> [Your instructions]:
Carry over the items starting with the line that contains "Arm the Pluck 2 track for recording" and going on through the end of the items, requests included, with -89 added to every coordinate in the answers. Leave the pictures out of your answer.

> [Data extract]:

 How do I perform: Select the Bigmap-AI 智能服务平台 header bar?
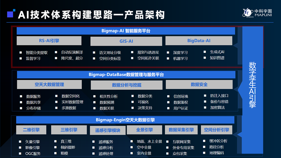pyautogui.click(x=126, y=31)
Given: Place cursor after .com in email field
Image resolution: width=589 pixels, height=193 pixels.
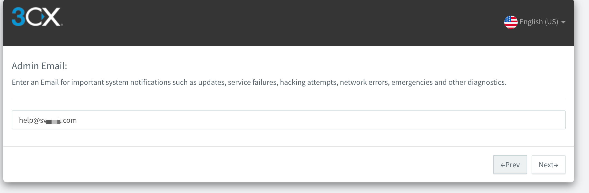Looking at the screenshot, I should (77, 120).
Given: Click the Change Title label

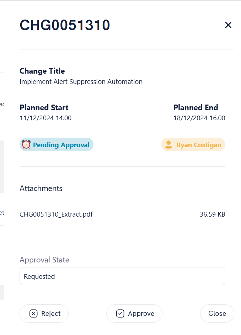Looking at the screenshot, I should (42, 71).
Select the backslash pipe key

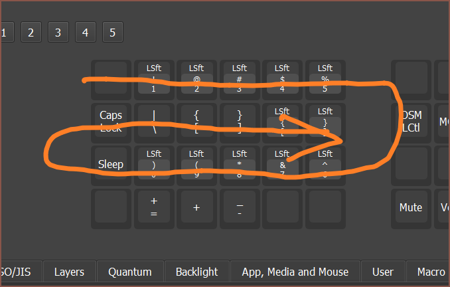point(154,121)
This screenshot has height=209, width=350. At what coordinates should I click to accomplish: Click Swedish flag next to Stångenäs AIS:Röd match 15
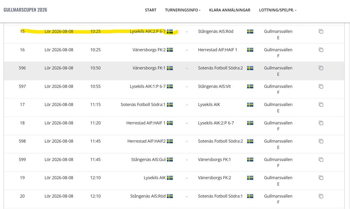point(250,31)
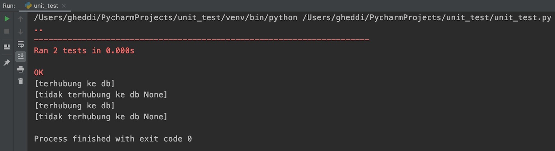Rerun unit_test with the green play icon

pyautogui.click(x=7, y=19)
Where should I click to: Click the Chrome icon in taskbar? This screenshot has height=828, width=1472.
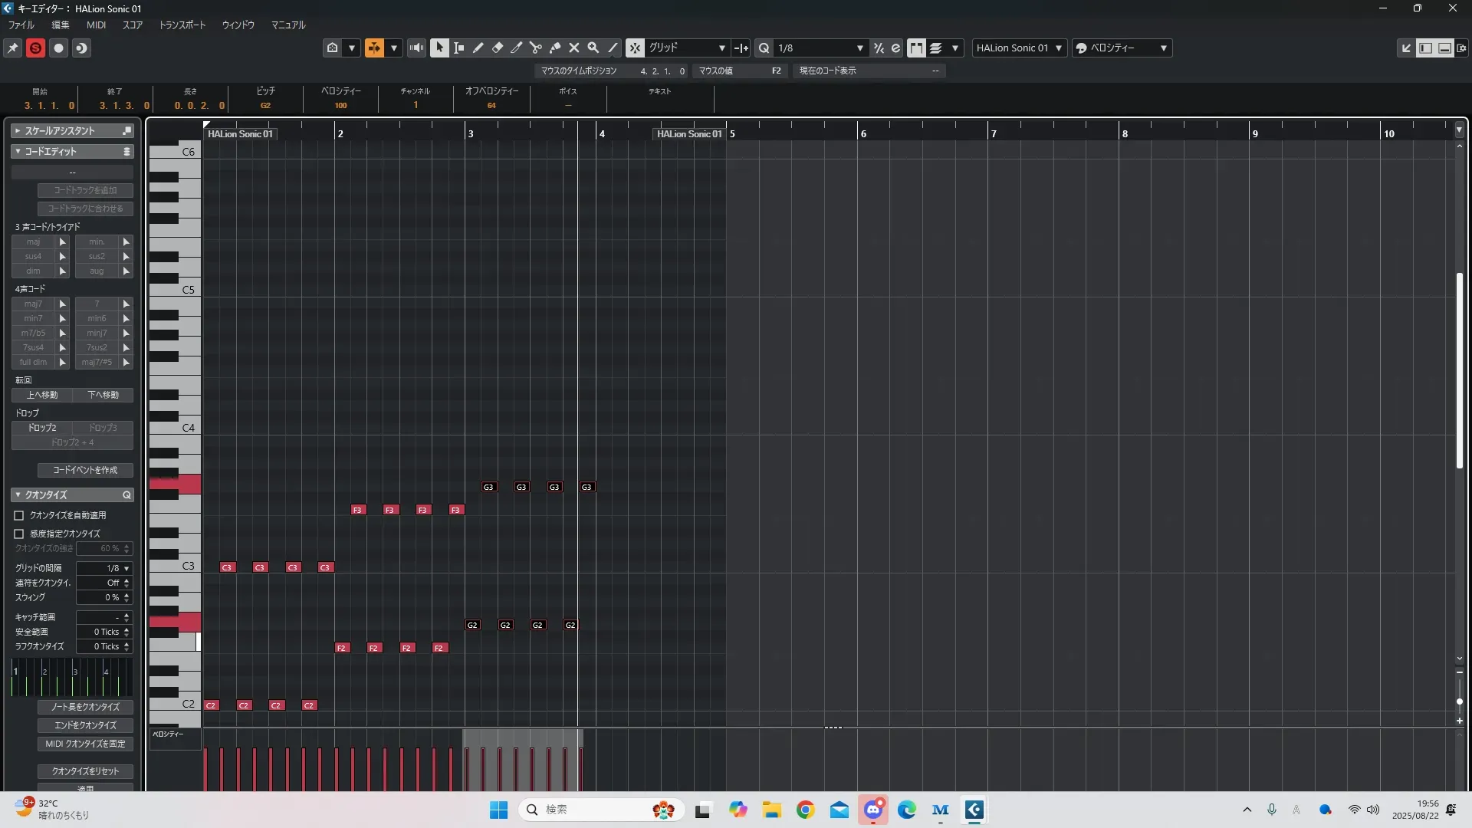tap(805, 810)
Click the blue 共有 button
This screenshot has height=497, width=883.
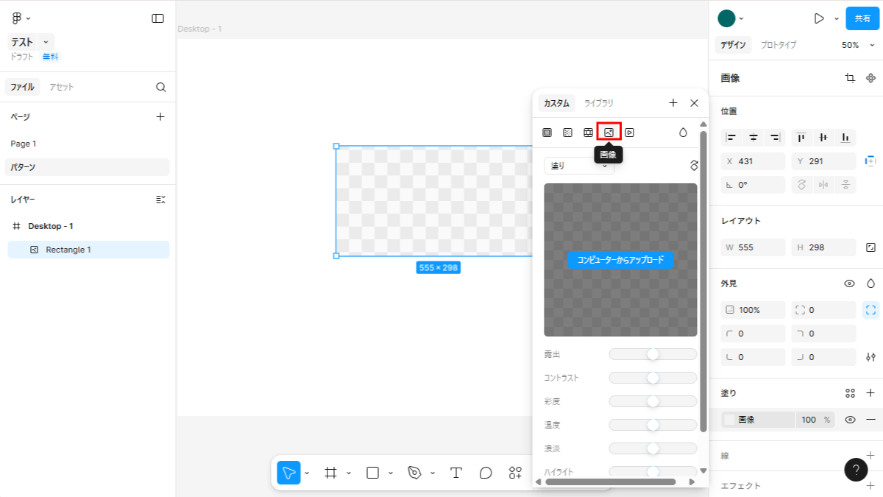862,18
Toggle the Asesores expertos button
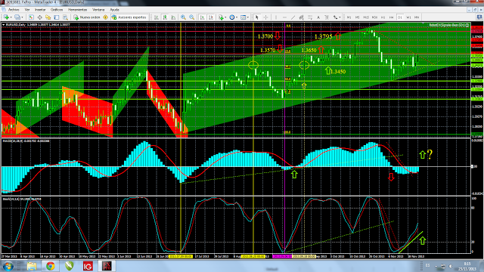The height and width of the screenshot is (272, 484). (129, 17)
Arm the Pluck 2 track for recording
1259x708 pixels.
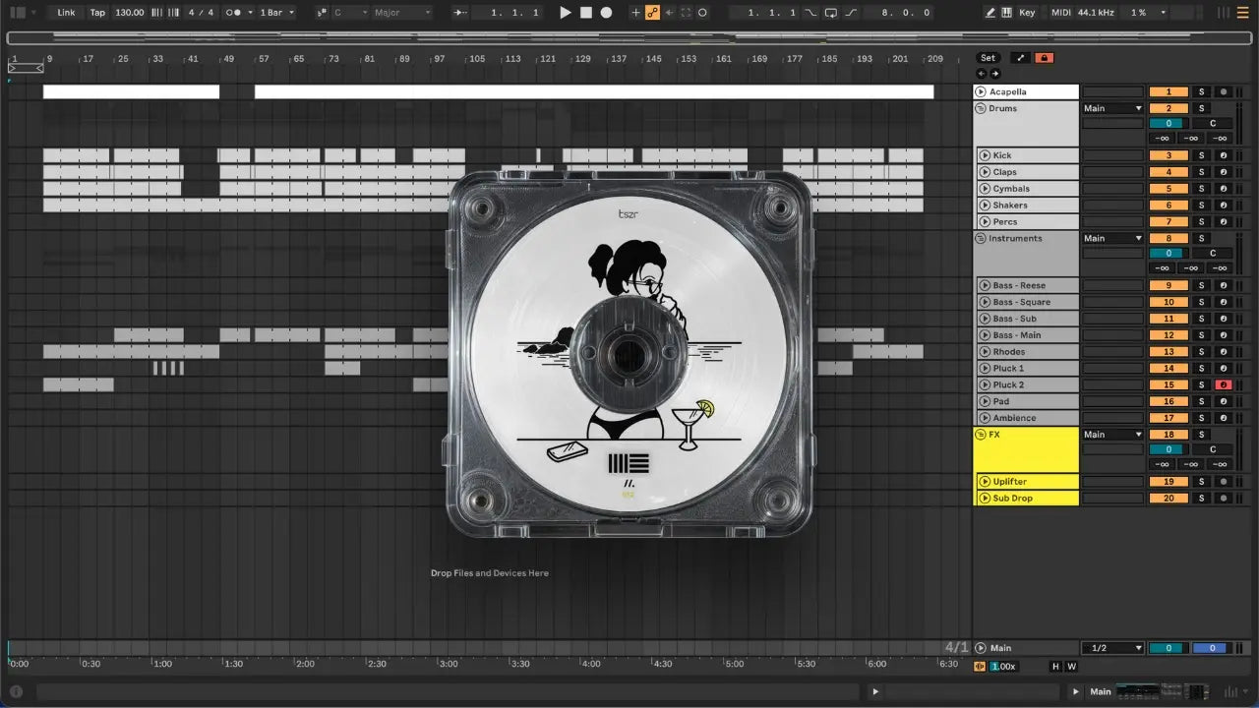(x=1224, y=384)

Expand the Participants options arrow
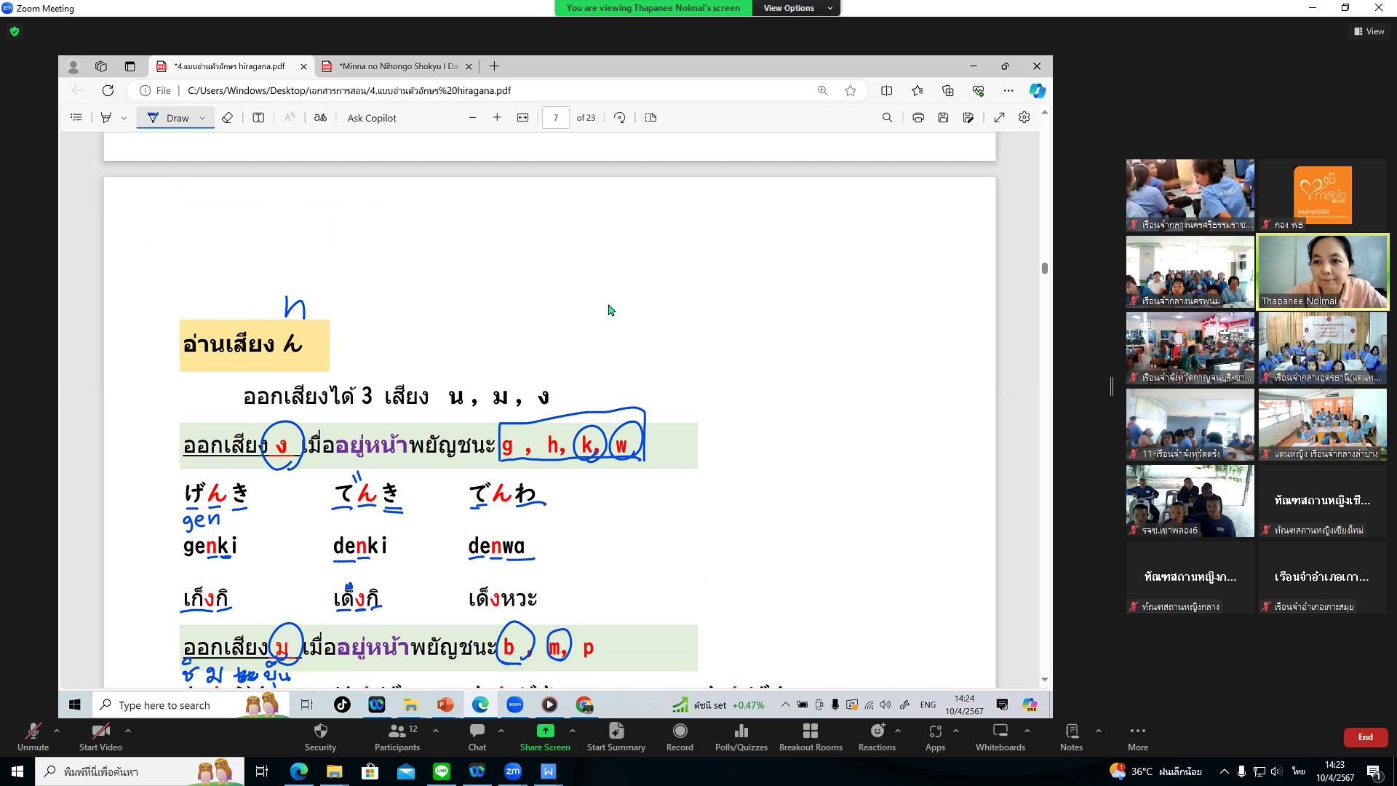pyautogui.click(x=436, y=731)
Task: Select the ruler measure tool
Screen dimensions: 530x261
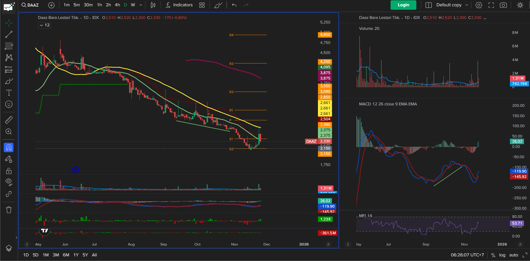Action: [9, 120]
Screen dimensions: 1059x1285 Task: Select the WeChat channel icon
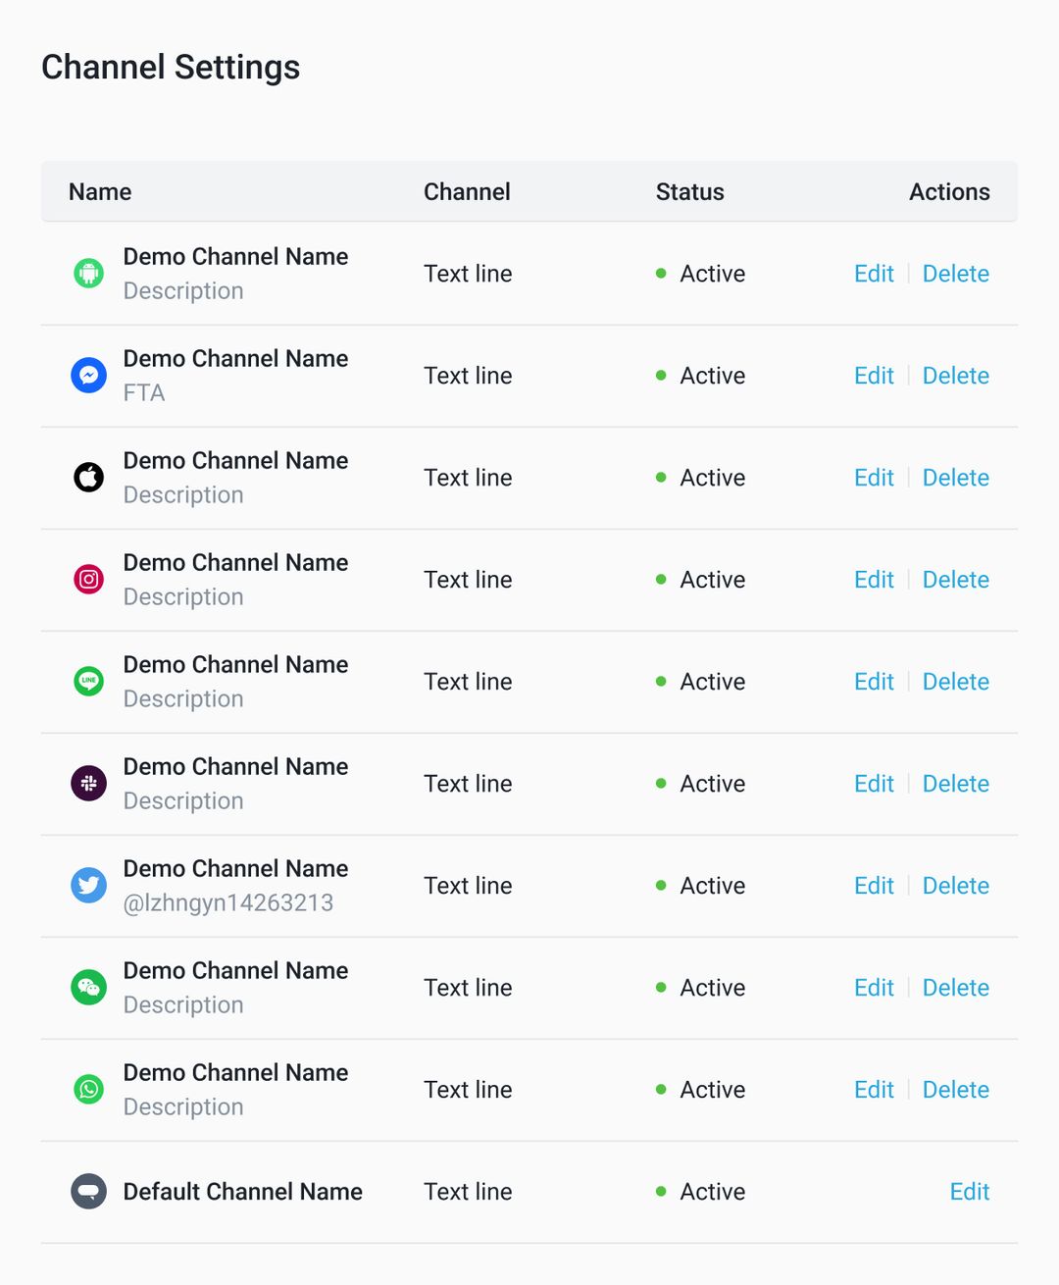tap(88, 987)
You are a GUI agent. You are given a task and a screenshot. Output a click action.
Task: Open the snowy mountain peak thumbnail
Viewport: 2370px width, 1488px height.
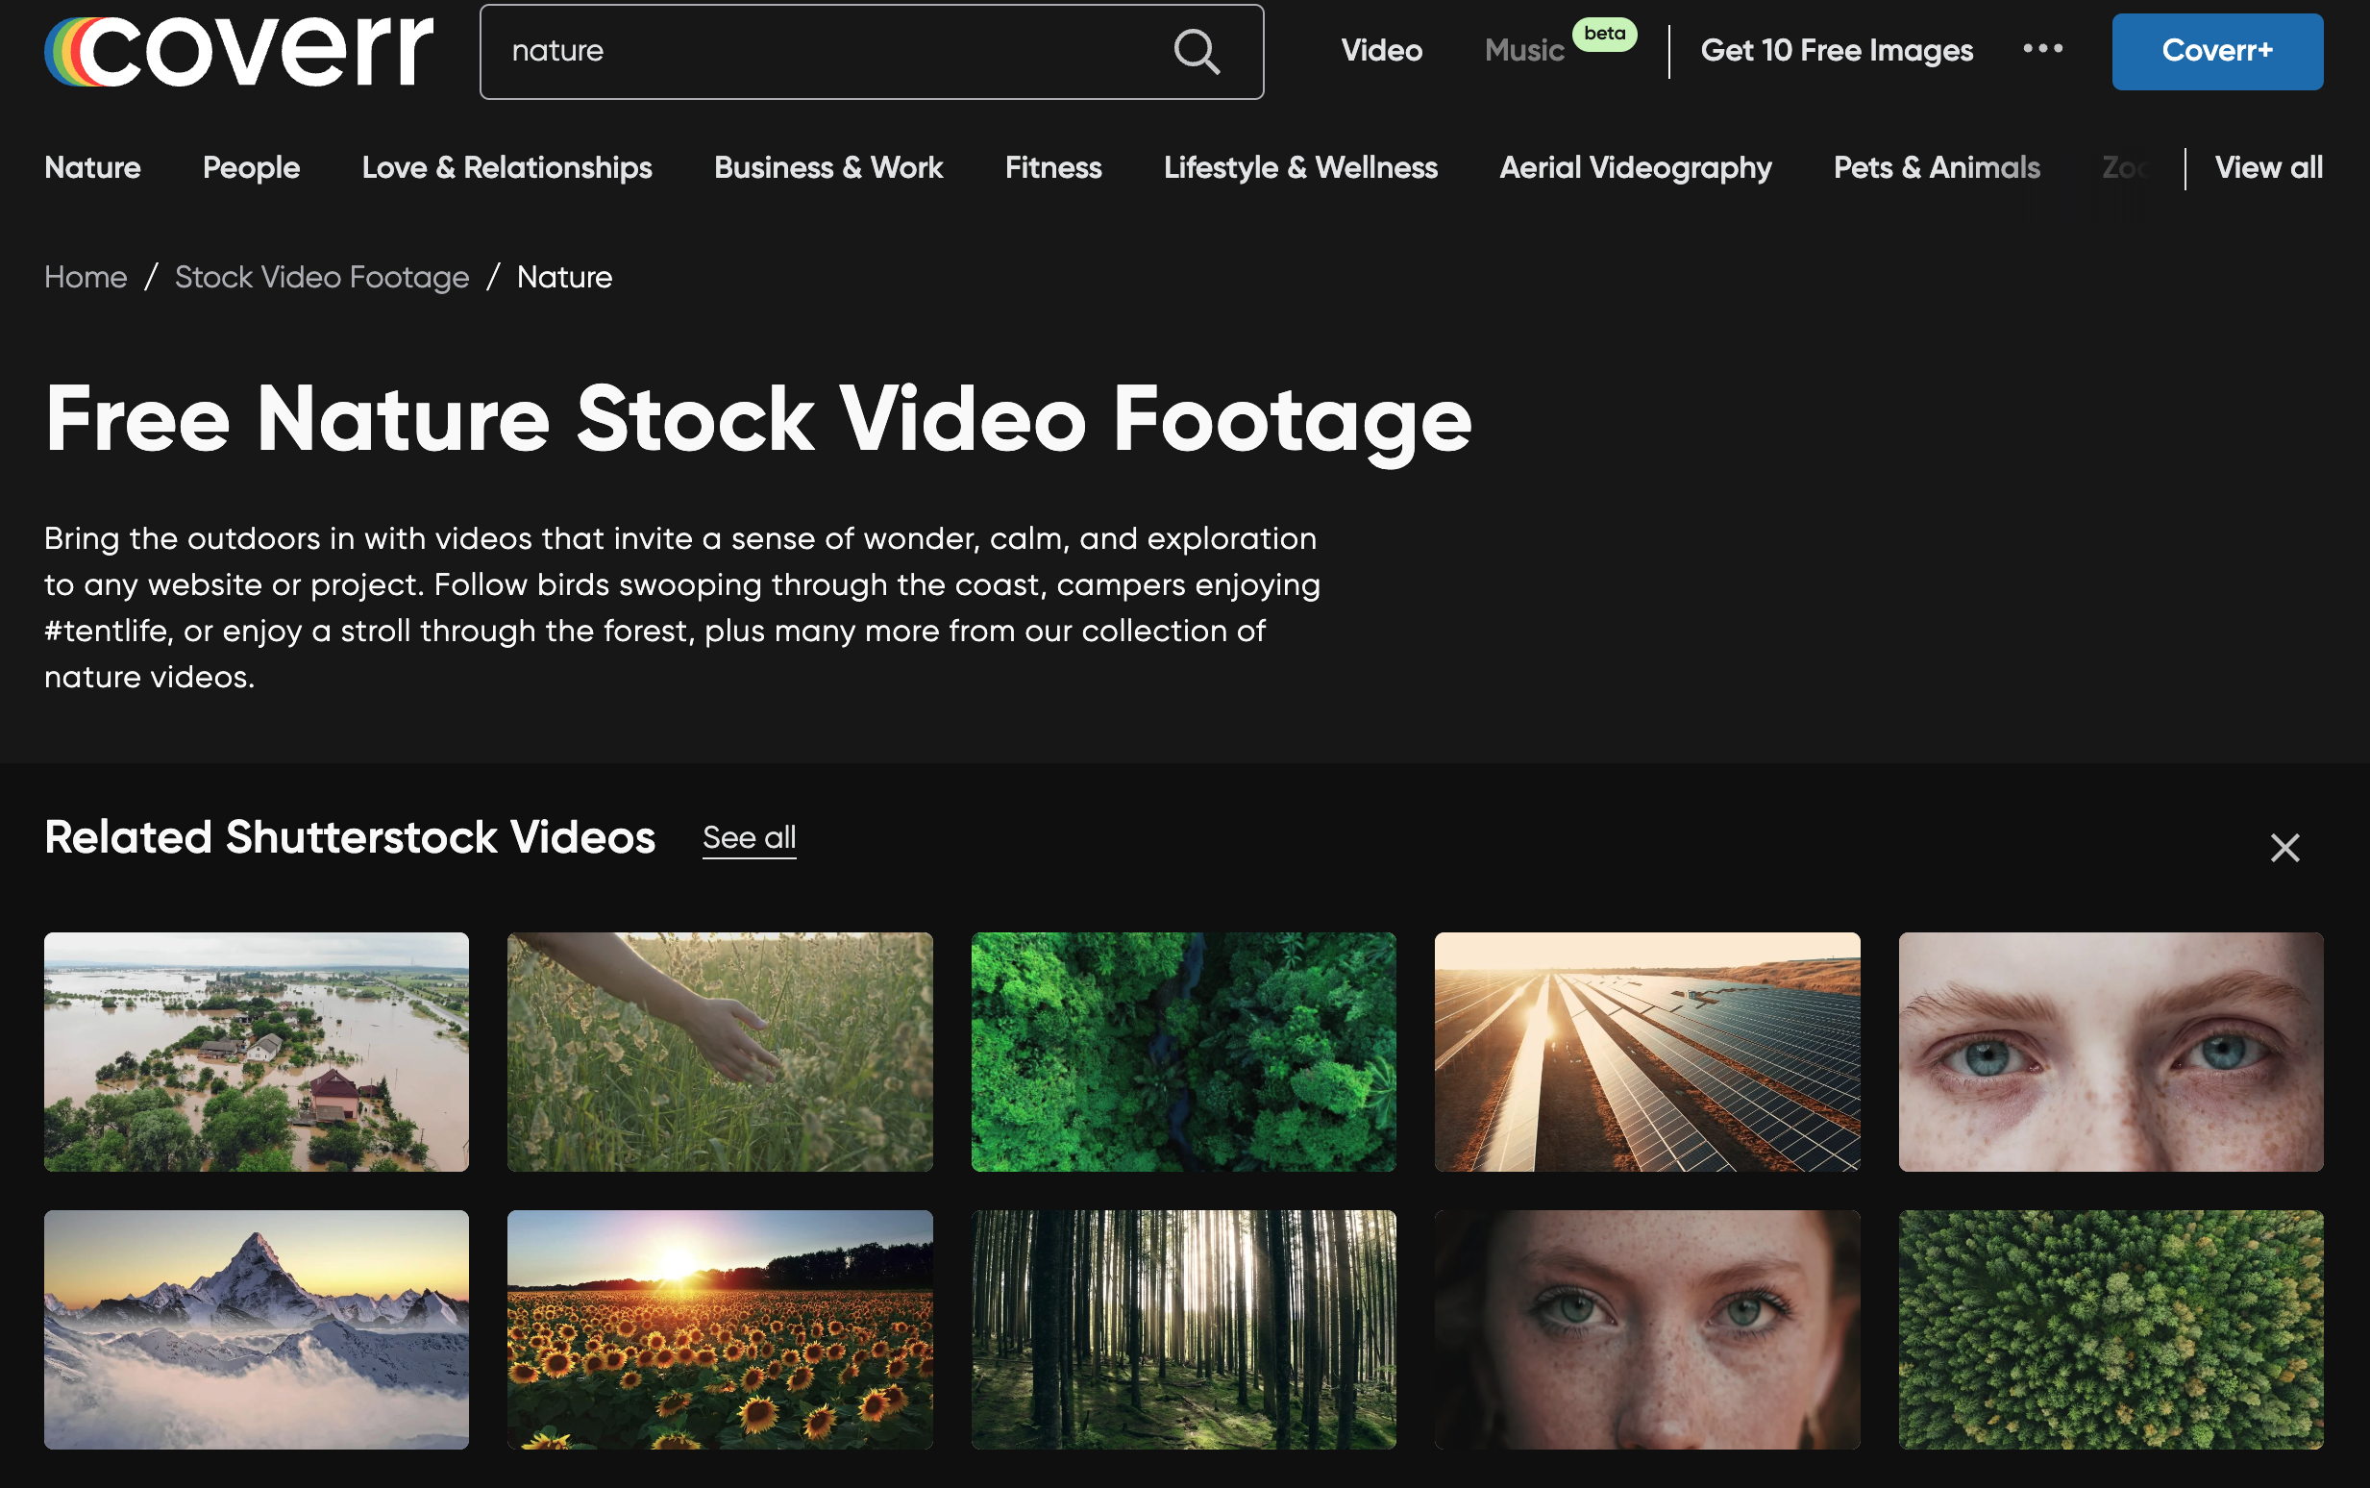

> [Correct answer]:
Arm the Pluck 2 track for recording
1259x708 pixels.
(x=1135, y=295)

Expand the Participants options arrow
pyautogui.click(x=347, y=642)
Task: Select the ruler measure tool
Screen dimensions: 530x261
Action: [-80, 31]
Screen dimensions: 1059x1285 Task: Select the WeChat channel icon
tap(-1, 898)
You are a GUI agent. You are given a task and a screenshot. Output a click action.
Task: Open the snowy mountain peak thumbnail
Viewport: 2370px width, 1488px height.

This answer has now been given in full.